- [PASSAGE]:
* * *
Serving Larchmont Village, Hancock Park, and the Greater Wilshire neighborhoods of Los Angeles since 2011.

Are Higher Interest Rates Softening Our Neighborhood Real Estate Market?

Are higher interest rates slowing down our local real estate market? We asked some local experts to weigh in.


Recently, the Los Angeles Times reported that “rising mortgage interest rates have put the brakes on a once-hot housing market in Southern California and across the country.”

But what does that mean in our greater Hancock Park, Windsor Square and Larchmont Village market? We asked some local realtors for their reactions and to share what’s happening in their own practices.

“We are down 6% year over year from July 21 to July 22 in listings in Hancock Park, Los Feliz, Silver Lake, Hollywood Hills East and Studio City,” said Ali Jack of Compass, who grew up in Windsor Square and live in St. Andrews Square.

“The market is down 10% year over year on accepted offers, but the most telling stat is we are down 48% in houses sold year over year (166 sales to 87 sales), while listing inventory has not changed that dramatically. This is why you are seeing headlines of price reductions,” added Jack. “Still, the median price has generally held around $1.937 to $1.98 (up 2%) and price per square foot [a less important stat, in Jack’s opinion] is up 15%.”

So it all comes down to inventory. Fewer houses drive prices higher, explained said John Duerler of Hancock Homes.

According to Duerler, comparing July 2021 to this current July, 16 properties sold in 2021, the average number of days on the market was 48 days, and the median price was $2.5 million. In contrast, this past July, only 7 homes sold, the average days on the market was 26, and the median price was $3.2 million.

Part of that is also pricing, explained Andrew Woodward of the Woodward Team at Keller Williams. Woodward grew up in Fremont Place and lives in Windsor Square.

“If it’s priced it’s right, it sells quickly,” Woodward told the Buzz. “If sellers are ready and they are realistic about pricing, which is challenging because pricing is an art, not a science. We have several  properties that were recently on the market just six days with multiple offers over the asking price.”

“Hancock Park is very fashionable,” said Anne Loveland of Loveland Carr, who grew up in the neighborhood. “The overall more demand is more than supply.”

“There is demand, but no seller wants to be a fool, so when listing a property today it’s important to not just look at your neighbor‘s sale from a few months ago,” said Loveland. “Pricing is highly nuanced and an art…always and more so in a shifting market.”

Current market conditions are also making selling less attractive to some homeowners, further reducing supply.

“Some are not selling because they have mortgages under 3 or 4%,” said Loveland. “If they sell, their next mortgage will be over 5%. Plus they have fees to pay. If they’re much older, then they[also] have capital gains to pay.”

Those historically low rates also mean that current owners can hold on and rent out those homes, further reducing supply of smaller starter homes.
* * *
- [MATERIAL PROVIDED]:

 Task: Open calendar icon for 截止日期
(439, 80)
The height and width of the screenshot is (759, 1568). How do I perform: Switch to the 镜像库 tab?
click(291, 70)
* * *
- [WHAT IS REQUIRED]: Write out the housing market article word for word between "But what does" and "their own practices.", inclusive.

- [ANSWER TO THIS EXERCISE]:
But what does that mean in our greater Hancock Park, Windsor Square and Larchmont Village market? We asked some local realtors for their reactions and to share what’s happening in their own practices.